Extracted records
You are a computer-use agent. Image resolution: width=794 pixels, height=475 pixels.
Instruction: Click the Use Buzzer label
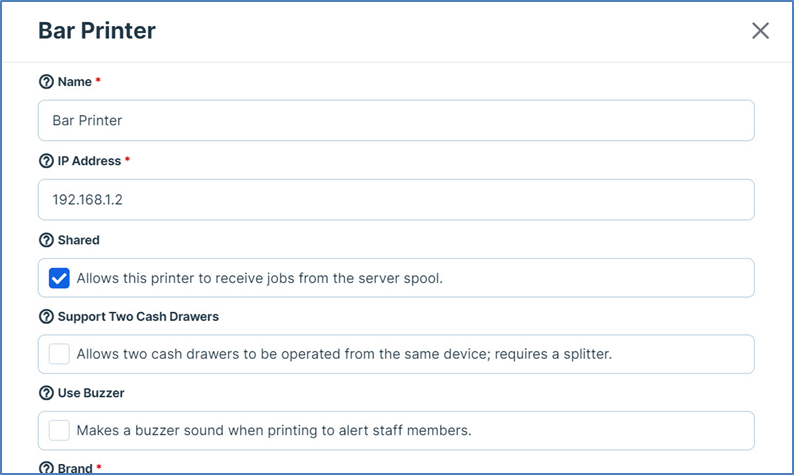pyautogui.click(x=91, y=393)
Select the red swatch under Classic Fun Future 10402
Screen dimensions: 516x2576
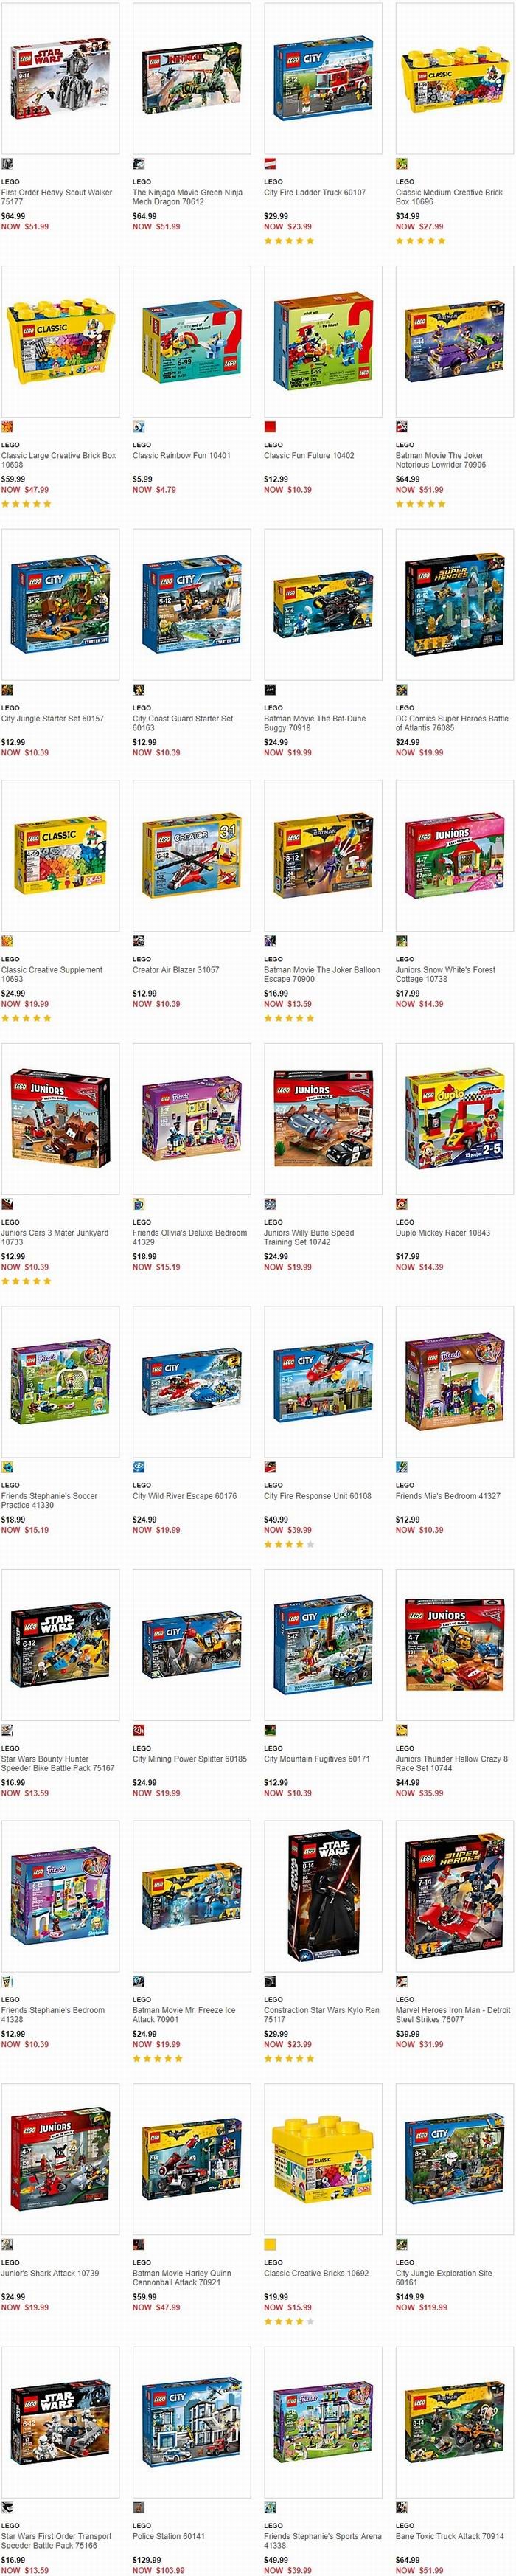tap(270, 427)
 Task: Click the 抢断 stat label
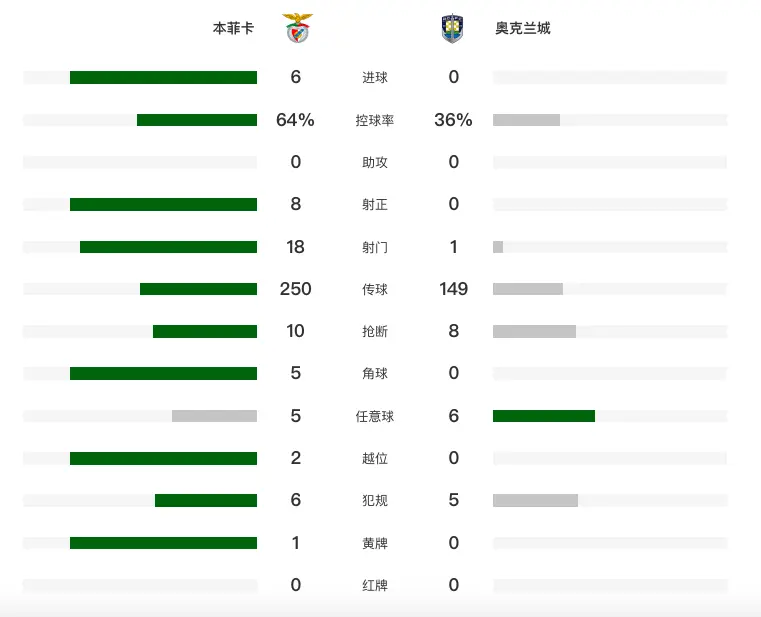coord(375,332)
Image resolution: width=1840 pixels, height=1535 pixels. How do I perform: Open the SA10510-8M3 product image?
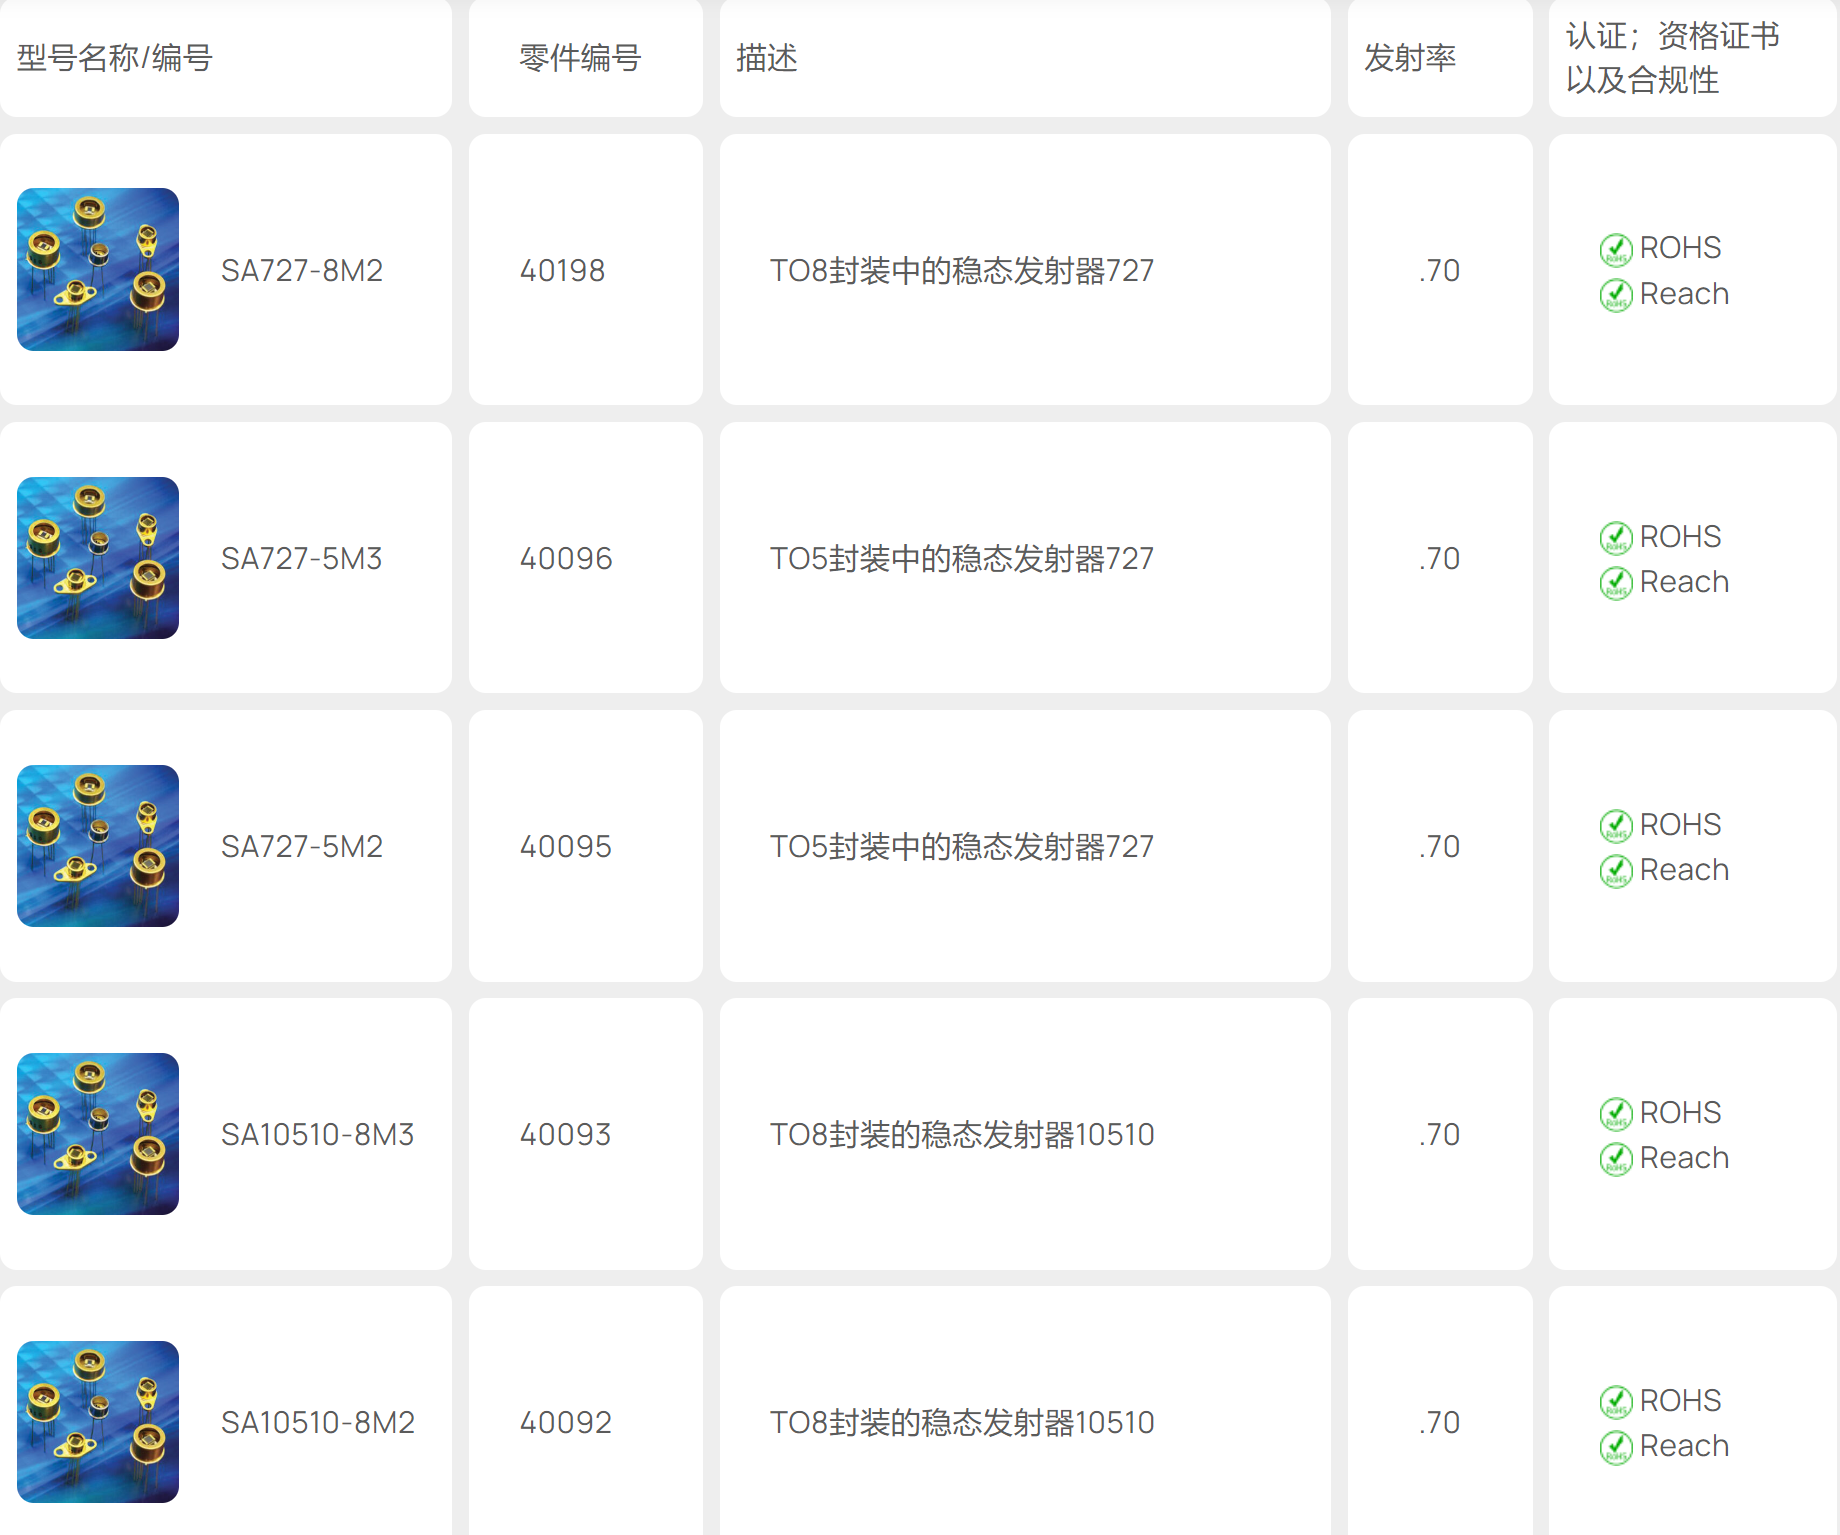(x=98, y=1134)
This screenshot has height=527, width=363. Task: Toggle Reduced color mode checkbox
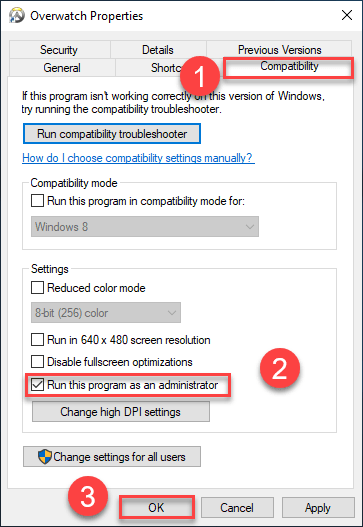coord(37,288)
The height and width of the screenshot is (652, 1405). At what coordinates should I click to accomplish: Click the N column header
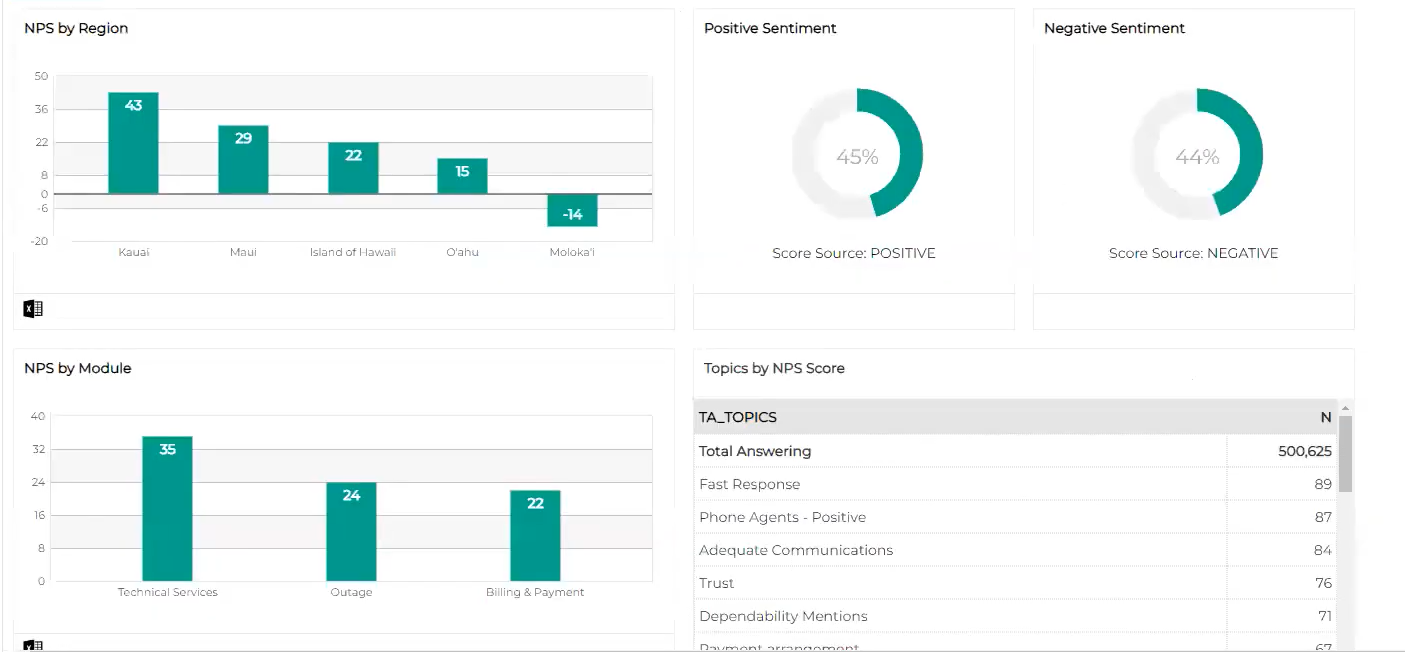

- **WHAT YOU NEED TO DO**:
Copy out all of the entries exactly as they stand, with no pictures in your copy.

- **TASK RESPONSE**:
You are a computer-use agent. Image resolution: width=794 pixels, height=475 pixels.
Instruction: Click the Use Buzzer label
pyautogui.click(x=91, y=393)
Select the red swatch under Classic Fun Future 10402
Screen dimensions: 516x2576
tap(270, 427)
 Task: Click the 抢断 stat label
coord(375,332)
Image resolution: width=1840 pixels, height=1535 pixels. How do I perform: Open the SA10510-8M3 product image?
(x=98, y=1134)
This screenshot has height=527, width=363. Task: Toggle Reduced color mode checkbox
coord(37,288)
The height and width of the screenshot is (652, 1405). At what coordinates should I click to accomplish: Click the N column header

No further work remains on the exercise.